Gabriele BOSCETTO (FI), intervenendo a nome del proprio gruppo, ritiene inopportuno che l'esame di un progetto di legge recante l'istituzione di una Commissione d'inchiesta avvenga in sede legislativa, ma si dichiara disponibile ad assicurare un iter veloce del provvedimento in titolo.

Jole SANTELLI (FI), rivolta al relatore D'Alia, chiede di precisare se, a suo avviso, la procedura definita nel testo approvato in prima lettura dalla Camera relativamente all'adozione di provvedimenti incidenti sui diritti di libertà costituzionalmente garantiti sarebbe stata applicabile anche per disporre l'accompagnamento coattivo di un testimone.

Gianpiero D'ALIA (UDC), relatore, rispondendo alla domanda rivoltagli dal deputato Santelli, afferma che anche tale provvedimento sarebbe stato riconducibile a quelli per la cui adozione sarebbe stato necessario utilizzare la procedura in questione.

Esercizio da svolgere: Copia fedelmente dall'estratto il passo che va da "Gabriele BOSCETTO (FI), intervenendo" fino a "provvedimento in titolo.".

Dati estratti:
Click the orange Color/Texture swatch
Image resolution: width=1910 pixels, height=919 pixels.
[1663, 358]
---
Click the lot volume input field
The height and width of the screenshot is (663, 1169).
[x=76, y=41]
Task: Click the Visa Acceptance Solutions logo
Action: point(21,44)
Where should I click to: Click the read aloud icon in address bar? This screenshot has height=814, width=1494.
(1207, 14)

Esercizio svolto:
Gabriele BOSCETTO (FI), intervenendo a nome del proprio gruppo, ritiene inopportuno che l'esame di un progetto di legge recante l'istituzione di una Commissione d'inchiesta avvenga in sede legislativa, ma si dichiara disponibile ad assicurare un iter veloce del provvedimento in titolo.